Count the lines in the entries below that contain the string "help", treating uppercase and lowercase as different. Reply with the number alone.

* begin DATA FOR THIS TASK *

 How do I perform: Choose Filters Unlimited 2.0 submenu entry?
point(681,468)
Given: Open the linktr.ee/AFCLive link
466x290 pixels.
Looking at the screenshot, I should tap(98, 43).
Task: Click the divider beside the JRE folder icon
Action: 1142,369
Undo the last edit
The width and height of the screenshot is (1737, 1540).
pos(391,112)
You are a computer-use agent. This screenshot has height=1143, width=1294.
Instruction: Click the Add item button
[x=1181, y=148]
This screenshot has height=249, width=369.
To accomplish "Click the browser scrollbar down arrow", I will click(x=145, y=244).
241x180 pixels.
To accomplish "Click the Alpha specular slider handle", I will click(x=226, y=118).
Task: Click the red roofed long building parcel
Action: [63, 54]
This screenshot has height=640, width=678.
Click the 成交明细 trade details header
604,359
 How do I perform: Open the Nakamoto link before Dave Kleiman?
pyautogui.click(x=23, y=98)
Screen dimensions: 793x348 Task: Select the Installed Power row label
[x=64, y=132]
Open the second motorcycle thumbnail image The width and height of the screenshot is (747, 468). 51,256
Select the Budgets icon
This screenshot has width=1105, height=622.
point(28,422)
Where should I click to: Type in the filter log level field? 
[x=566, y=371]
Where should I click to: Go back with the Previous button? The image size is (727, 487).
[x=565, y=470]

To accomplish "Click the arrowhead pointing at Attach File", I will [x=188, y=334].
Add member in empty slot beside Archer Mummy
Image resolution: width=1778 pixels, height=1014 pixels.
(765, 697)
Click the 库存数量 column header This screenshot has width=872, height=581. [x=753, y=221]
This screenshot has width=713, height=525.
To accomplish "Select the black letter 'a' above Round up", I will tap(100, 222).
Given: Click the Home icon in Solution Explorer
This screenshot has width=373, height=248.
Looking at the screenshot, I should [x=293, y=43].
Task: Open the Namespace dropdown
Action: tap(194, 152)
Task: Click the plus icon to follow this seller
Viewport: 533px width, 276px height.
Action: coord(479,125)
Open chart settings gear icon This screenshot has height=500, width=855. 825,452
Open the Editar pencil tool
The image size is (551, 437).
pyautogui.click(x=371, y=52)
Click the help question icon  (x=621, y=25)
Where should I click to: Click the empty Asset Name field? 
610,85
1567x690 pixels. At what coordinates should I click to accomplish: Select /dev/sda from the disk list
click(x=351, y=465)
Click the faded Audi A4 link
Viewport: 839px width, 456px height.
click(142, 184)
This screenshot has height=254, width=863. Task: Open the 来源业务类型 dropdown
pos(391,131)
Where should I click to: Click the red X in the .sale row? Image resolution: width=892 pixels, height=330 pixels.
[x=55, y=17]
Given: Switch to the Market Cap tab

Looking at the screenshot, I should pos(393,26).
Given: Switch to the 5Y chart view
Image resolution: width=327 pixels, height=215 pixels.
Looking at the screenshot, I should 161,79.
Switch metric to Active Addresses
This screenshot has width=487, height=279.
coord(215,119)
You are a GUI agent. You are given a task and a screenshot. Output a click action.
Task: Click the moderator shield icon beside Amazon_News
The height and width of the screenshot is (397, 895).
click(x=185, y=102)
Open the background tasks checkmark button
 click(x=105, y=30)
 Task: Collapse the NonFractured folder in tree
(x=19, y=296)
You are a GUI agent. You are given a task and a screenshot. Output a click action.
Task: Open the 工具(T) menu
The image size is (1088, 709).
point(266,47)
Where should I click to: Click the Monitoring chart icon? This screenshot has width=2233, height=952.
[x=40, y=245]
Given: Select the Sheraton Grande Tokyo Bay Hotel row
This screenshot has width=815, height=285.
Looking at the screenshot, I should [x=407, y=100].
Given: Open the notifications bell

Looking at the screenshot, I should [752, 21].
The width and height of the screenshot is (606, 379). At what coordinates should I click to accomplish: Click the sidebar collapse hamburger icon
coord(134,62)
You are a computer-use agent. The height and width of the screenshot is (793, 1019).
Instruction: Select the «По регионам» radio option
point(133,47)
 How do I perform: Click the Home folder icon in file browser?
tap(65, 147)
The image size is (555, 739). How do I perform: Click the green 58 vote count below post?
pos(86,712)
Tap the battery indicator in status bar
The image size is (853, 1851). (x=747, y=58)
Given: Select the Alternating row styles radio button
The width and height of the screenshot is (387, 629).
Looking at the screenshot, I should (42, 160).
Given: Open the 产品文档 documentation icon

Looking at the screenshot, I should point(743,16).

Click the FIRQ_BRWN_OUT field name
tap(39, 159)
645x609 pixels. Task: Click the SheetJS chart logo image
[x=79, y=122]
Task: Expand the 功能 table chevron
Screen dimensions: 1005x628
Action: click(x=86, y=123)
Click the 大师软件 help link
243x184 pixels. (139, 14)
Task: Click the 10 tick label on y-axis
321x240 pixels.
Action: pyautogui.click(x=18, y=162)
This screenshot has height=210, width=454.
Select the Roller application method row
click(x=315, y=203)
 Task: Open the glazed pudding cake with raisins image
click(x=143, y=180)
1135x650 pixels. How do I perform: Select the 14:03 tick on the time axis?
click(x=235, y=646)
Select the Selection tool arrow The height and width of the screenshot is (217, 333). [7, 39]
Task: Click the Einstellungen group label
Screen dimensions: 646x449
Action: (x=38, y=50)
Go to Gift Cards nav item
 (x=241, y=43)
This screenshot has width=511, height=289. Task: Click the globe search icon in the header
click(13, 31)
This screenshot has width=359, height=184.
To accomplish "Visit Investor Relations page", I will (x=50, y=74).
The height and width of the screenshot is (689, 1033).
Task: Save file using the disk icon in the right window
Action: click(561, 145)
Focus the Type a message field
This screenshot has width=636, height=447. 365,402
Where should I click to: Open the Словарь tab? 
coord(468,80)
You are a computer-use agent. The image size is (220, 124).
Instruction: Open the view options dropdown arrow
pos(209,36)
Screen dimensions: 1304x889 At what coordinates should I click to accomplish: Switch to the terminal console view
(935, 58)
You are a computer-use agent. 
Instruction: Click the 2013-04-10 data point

* end DATA FOR THIS TASK *

* _TASK OUTPUT_
2